Congresistas dicen no al TLC Centroamérica-Estados Unidos
 
Proceso Digital


Nueva York. Congresistas demócratas y líderes sindicales unieron hoy sus voces en Nueva York para decir no a un Tratado de Libre Comercio entre la República Dominicana, Centroamérica y EEUU "que aumentaría la pobreza y haría más ricas a las multinacionales".

El grupo usó como ejemplo el acuerdo comercial entre México, Canadá y EEUU (NAFTA por siglas en inglés), del que dijeron ha sido desastroso para los trabajadores, y vaticinaron que lo mismo ocurrirá a los países que han firmado el nuevo pacto y que buscan que el Congreso estadounidense lo apruebe.

El jueves, los presidentes de la República Dominicana, El Salvador, Guatemala, Honduras, Nicaragua y Costa Rica se reunieron con su homólogo estadounidense, George Bush, para discutir sobre el asunto, a la vez que pidieron a sus compatriotas que les apoyen en esta iniciativa, un tema que mantiene dividido a la comunidad.

Edgar Romney, vicepresidente de "Unite Here", aseguró hoy en conferencia de prensa en la sede del sindicato, que el NAFTA, aprobado en 1994, ha llevado a miles de trabajadores al desempleo en EEUU, así como abuso y persecución laboral y bajos salarios en los tres países, donde ha sido "devastador" para la clase obrera.
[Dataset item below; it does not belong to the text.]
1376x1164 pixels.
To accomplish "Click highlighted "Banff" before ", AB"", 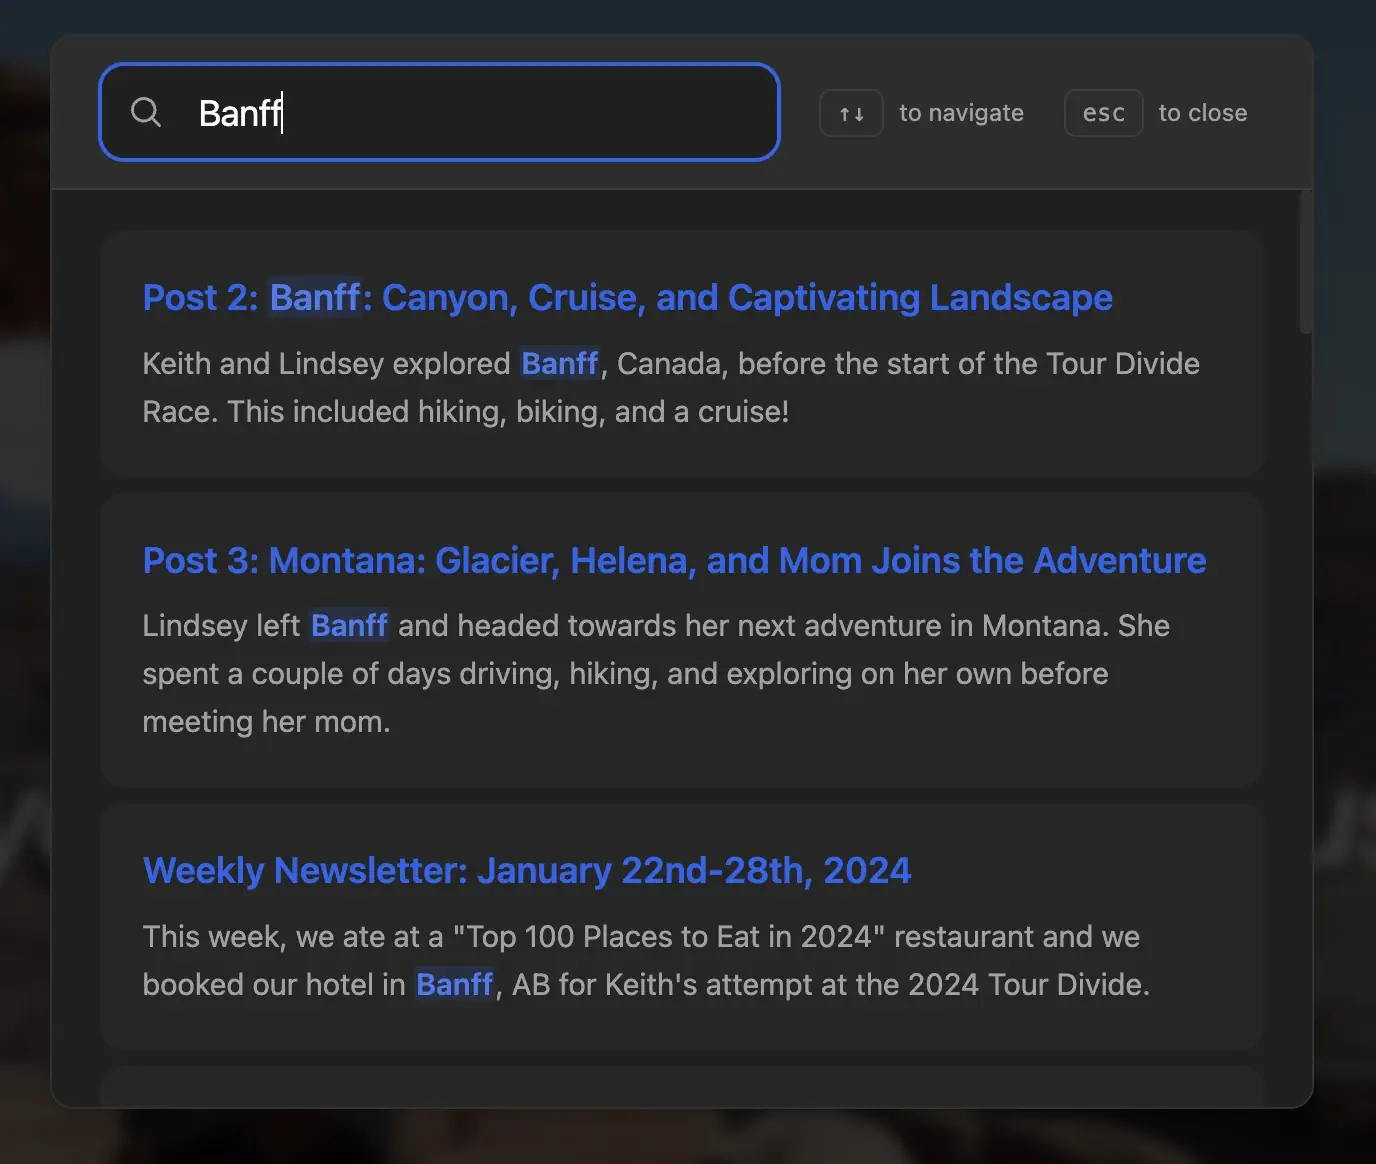I will pyautogui.click(x=454, y=985).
"Las promesas de desarrollo comercial y reducción de pobreza en México ciertamente no eran verdad. Se economía es más débil hoy. En algunas áreas los salarios han bajado en más de dos tercios por ciento", aseguró.

Los males
De acuerdo con los sindicatos, en EEUU se han perdido 780,000 empleos, 56,000 de éstos en Nueva York desde que se aprobó el NAFTA, por la fuga de empresas. El 47 por ciento de esos obreros, de acuerdo al Departamento del Trabajo, eran latinos.
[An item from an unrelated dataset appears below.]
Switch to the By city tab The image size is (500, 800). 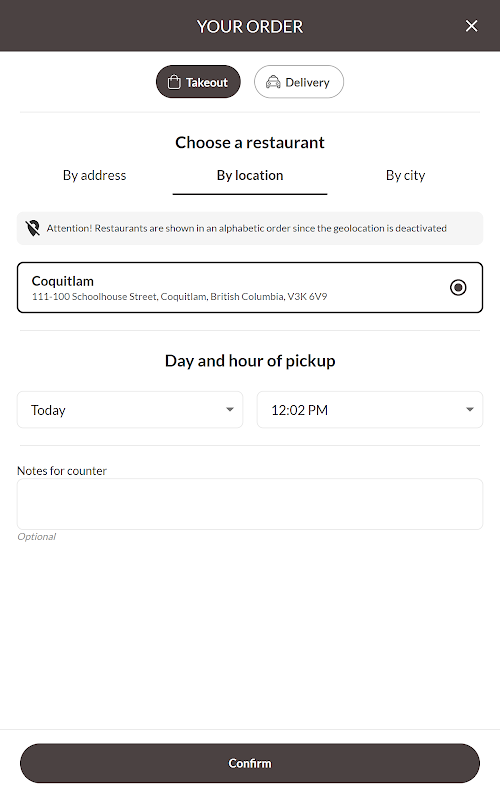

La protección a los trabajadores y al medioambiente es una preocupación tanto de sindicalistas como de los funcionarios electos que hoy acudieron a la conferencia, entre ellos el influyente congresista Charles Rangel, miembro de la Comisión de Medios y Arbitrios, Nydia Velázquez, Joseph Crowley y Anthony Weiner.

Rangel agregó a las críticas su preocupación por la protección laboral de los niños bajo este TLC, mientras que Velázquez comentó que la gran mayoría de los representantes latinos en la Cámara Baja se oponen a ese pacto comercial.

"Sencillamente este experimento que comenzó con NAFTA ha sido un desastre, porque se perdieron casi un millón de empleos en EEUU y para lo único que ha servido es para enriquecer a las grandes corporaciones", argumentó.

"Lo que hemos dejado en México es la degradación del ambiente y la explotación de los trabajadores. Estamos aquí para decirles a los centroamericanos que vamos a pelear contra este tratado porque no le da ningún beneficio a ellos, ni a República Dominicana y mucho menos a los trabajadores de EEUU", sostuvo.

Entre el grupo estaban Francisco González, presidente de la Central General de Trabajadores de la República Dominicana, e Ignacio Hernández, secretario general de la Federación de Trabajadores de la Zona Franca, que viajaron desde su país para cabildear contra el TLC.

"Los trabajadores dominicanos sabemos que a partir de un TLC, que no es libre ni es de comercio, firmado bajo las condiciones actuales, la situación en República Dominicana empeorará con la pérdida de al menos 400,000 empleos", según diversos estudios, dijo González, quien recordó que el 56 por ciento de sus compatriotas viven bajo niveles de pobreza.

Dijo además que 400,000 niños se dedican "a las peores formas de trabajo infantil y ese llamado TLC no va a mejorar ni va a cambiar esa condición, sino empeorar".

González y Hernández señalaron que aunque en su país existen leyes de protección a los trabajadores, -como argumentó el presidente dominicano, Lionel Fernández, al asegurar los derechos laborales bajo el TLC- son sólo letra muerta y que no existen garantías de que se harán cumplir bajo el nuevo pacto.

Por su parte, Mary Sandoval, una trabajadora guatemalteca de la industria textil en Nueva York, dijo que en su país se explota a los obreros de las maquilas, al punto que sólo ganan 100 dólares al mes, sin ningún tipo de beneficios.